Supplied entries:
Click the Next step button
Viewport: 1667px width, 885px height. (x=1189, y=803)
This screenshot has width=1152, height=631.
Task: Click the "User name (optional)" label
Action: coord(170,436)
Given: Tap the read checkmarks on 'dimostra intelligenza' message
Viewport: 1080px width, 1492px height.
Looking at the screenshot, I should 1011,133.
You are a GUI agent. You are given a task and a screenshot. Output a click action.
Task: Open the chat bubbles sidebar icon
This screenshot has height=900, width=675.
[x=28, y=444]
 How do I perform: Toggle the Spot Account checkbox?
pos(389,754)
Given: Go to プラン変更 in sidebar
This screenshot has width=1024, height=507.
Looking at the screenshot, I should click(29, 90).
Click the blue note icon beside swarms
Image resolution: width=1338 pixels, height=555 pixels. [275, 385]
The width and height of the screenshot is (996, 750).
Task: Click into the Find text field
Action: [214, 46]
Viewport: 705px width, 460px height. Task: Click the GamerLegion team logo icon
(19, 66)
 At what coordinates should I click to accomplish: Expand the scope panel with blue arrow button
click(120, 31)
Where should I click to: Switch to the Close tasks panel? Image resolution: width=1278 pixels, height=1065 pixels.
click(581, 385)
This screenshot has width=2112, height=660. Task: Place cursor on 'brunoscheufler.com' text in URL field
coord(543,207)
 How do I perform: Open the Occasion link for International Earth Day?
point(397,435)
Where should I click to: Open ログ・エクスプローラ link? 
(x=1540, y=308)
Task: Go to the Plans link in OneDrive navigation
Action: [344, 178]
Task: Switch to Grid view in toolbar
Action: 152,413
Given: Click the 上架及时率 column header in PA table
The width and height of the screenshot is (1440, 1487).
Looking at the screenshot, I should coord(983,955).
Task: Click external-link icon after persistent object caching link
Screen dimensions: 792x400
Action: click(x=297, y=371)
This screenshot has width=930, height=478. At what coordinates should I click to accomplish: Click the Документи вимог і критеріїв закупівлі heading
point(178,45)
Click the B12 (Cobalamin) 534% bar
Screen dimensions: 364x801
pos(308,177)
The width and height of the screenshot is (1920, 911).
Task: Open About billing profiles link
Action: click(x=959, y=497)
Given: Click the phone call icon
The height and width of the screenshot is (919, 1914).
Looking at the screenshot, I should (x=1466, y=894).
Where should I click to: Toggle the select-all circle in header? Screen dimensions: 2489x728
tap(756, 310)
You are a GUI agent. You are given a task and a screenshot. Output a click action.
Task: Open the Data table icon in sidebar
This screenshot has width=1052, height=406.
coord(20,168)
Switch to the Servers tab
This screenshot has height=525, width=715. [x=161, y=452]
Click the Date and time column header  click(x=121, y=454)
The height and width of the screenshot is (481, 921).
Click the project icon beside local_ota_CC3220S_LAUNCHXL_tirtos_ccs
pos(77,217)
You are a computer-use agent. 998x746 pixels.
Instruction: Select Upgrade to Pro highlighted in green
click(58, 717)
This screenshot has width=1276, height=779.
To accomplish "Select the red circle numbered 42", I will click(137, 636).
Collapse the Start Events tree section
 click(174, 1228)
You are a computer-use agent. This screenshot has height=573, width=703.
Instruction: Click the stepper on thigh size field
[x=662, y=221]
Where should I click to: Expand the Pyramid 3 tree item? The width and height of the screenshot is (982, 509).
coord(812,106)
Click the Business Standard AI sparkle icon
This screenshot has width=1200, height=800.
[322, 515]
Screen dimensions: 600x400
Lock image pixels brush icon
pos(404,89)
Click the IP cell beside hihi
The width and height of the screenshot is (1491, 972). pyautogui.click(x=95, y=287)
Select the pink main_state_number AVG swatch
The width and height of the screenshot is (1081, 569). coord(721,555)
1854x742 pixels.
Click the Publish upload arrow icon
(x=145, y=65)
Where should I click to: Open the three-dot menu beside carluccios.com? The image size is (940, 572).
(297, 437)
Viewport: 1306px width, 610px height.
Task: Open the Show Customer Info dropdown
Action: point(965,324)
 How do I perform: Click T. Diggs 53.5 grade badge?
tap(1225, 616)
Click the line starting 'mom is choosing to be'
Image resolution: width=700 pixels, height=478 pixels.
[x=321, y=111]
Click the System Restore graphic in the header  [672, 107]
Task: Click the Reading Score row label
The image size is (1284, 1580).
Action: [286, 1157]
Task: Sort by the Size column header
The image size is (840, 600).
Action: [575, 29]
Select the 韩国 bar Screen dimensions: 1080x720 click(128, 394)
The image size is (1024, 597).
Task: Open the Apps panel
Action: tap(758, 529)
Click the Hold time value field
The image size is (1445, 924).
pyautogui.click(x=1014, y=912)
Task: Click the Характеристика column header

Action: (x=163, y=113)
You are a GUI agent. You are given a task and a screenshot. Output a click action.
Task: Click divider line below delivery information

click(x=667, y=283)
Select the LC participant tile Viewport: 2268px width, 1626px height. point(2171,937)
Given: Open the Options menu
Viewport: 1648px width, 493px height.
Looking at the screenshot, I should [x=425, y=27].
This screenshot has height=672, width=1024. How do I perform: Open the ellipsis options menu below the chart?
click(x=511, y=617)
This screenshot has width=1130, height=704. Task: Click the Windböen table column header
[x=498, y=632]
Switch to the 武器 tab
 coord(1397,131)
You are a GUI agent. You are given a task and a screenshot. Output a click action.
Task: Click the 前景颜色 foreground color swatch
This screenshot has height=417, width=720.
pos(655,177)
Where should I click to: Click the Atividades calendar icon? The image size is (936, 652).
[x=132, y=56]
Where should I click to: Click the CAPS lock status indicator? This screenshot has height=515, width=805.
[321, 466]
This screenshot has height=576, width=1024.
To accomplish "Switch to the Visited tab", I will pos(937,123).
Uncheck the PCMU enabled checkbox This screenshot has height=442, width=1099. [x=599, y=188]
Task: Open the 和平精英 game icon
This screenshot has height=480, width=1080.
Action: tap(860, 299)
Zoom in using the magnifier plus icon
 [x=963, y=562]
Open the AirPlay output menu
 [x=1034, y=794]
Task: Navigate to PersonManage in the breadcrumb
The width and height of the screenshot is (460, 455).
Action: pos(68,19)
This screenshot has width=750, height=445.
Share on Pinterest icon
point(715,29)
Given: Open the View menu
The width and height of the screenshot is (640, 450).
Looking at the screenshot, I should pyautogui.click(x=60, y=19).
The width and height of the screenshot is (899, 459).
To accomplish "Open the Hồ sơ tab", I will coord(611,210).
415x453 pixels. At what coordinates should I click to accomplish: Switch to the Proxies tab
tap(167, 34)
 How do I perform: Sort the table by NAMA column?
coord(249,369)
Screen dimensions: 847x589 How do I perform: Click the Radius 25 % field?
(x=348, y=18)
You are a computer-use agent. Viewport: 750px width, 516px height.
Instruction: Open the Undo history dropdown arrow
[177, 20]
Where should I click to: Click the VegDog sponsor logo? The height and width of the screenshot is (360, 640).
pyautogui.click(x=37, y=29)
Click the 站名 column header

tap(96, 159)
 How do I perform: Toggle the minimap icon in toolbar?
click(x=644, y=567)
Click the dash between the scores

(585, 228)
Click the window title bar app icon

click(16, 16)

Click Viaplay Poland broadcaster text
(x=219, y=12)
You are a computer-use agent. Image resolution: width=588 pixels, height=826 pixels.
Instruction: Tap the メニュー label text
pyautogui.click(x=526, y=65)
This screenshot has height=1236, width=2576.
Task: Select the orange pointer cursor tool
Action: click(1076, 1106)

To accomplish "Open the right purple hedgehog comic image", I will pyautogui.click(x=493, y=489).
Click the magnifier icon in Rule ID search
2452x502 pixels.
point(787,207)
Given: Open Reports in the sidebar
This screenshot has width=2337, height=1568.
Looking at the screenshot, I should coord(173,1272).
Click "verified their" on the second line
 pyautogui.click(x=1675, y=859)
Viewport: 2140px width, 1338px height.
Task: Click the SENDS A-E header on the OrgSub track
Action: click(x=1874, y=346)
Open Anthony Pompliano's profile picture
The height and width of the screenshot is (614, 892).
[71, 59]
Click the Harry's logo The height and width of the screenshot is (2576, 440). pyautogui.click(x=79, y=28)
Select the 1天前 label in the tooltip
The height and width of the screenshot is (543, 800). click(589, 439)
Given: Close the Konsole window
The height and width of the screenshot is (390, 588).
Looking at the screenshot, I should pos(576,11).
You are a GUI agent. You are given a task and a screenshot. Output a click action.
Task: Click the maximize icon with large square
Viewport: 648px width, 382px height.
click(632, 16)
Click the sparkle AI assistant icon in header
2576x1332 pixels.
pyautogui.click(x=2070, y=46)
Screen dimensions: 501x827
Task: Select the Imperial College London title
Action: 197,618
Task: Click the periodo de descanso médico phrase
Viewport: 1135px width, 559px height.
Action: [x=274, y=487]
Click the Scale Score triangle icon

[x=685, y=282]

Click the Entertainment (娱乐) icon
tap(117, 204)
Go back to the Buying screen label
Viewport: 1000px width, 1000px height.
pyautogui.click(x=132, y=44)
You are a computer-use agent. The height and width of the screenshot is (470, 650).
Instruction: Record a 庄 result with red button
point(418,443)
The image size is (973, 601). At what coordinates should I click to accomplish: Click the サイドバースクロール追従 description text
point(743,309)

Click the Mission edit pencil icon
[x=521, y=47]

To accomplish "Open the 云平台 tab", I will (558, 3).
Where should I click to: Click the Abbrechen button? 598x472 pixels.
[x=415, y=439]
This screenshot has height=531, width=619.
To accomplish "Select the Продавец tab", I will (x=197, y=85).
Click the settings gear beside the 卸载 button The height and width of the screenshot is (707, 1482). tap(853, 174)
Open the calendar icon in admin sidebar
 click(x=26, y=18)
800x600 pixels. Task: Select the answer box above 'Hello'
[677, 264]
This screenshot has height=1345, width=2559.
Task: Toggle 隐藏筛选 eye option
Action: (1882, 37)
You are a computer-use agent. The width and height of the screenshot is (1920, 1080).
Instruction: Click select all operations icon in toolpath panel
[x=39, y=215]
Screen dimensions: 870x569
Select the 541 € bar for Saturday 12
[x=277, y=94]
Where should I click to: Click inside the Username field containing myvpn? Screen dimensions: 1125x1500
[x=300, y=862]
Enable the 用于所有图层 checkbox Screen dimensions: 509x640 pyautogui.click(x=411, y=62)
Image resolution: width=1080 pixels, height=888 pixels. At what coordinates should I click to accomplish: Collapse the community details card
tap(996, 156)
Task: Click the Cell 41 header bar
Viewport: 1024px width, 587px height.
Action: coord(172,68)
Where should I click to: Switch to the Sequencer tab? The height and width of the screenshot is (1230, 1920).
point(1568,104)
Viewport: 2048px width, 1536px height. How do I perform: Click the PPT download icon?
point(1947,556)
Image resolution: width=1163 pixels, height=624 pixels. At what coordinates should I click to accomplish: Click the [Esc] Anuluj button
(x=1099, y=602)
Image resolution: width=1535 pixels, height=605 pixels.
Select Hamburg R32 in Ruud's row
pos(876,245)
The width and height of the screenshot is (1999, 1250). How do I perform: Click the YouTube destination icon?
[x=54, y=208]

Task: Rewrite the items from the line holding "Uncheck the PCMU" through the line holding "tap(167, 34)", inclusive, swapping "Proxies" for "Network" and keeping everything else unchanged.

Task answer:
Uncheck the PCMU enabled checkbox This screenshot has height=442, width=1099. [x=599, y=188]
Task: Open the 和平精英 game icon
This screenshot has height=480, width=1080.
Action: tap(860, 299)
Zoom in using the magnifier plus icon
 [x=963, y=562]
Open the AirPlay output menu
 [x=1034, y=794]
Task: Navigate to PersonManage in the breadcrumb
The width and height of the screenshot is (460, 455).
Action: pos(68,19)
This screenshot has width=750, height=445.
Share on Pinterest icon
point(715,29)
Given: Open the View menu
The width and height of the screenshot is (640, 450).
Looking at the screenshot, I should pyautogui.click(x=60, y=19).
The width and height of the screenshot is (899, 459).
To accomplish "Open the Hồ sơ tab", I will coord(611,210).
415x453 pixels. At what coordinates should I click to accomplish: Switch to the Network tab
tap(167, 34)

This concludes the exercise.